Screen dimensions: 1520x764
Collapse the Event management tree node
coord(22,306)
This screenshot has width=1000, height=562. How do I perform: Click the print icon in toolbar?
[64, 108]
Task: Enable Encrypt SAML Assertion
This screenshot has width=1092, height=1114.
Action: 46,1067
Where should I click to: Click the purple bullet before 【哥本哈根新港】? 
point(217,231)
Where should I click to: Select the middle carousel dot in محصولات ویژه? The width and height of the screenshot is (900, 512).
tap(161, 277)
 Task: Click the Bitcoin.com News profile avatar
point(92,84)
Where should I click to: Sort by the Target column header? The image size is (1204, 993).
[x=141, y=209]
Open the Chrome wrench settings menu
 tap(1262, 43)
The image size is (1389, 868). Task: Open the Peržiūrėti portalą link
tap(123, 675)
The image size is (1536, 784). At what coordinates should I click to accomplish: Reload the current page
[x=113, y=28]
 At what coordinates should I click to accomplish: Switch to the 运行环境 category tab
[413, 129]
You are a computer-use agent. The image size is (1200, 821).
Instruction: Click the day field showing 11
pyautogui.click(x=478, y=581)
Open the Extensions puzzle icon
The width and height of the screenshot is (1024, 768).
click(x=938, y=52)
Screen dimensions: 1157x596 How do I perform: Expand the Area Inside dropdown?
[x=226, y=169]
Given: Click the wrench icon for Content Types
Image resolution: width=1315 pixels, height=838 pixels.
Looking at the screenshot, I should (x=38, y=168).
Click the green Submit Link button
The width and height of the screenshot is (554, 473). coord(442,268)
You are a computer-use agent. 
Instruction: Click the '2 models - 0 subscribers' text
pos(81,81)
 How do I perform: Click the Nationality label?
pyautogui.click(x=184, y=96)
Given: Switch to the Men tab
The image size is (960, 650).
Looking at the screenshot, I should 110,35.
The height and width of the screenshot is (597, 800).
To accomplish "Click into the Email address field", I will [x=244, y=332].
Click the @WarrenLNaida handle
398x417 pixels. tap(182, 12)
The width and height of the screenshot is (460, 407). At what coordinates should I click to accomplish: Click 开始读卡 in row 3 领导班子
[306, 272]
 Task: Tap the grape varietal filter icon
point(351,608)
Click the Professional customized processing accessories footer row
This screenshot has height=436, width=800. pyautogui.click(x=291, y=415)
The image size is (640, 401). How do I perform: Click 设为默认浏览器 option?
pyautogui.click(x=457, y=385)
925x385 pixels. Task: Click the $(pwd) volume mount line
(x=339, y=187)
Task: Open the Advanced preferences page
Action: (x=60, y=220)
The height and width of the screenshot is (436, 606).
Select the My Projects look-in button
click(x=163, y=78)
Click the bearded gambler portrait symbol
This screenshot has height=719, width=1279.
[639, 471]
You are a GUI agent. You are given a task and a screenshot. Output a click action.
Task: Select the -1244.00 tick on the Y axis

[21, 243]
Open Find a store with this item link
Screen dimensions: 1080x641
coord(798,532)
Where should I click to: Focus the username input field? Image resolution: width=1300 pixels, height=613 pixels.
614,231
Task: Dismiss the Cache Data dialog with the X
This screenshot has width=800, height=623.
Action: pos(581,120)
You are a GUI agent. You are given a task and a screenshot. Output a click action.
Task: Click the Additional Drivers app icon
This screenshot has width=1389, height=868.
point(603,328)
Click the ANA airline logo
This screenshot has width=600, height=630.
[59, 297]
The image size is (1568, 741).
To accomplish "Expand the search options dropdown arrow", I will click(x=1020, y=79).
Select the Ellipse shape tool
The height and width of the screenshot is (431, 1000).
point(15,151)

** Task statement **
Each line above with the word "computer" needs to be copied.

** Problem solution **
You are a computer-use agent. The image size is (1200, 821).
You are a computer-use agent. 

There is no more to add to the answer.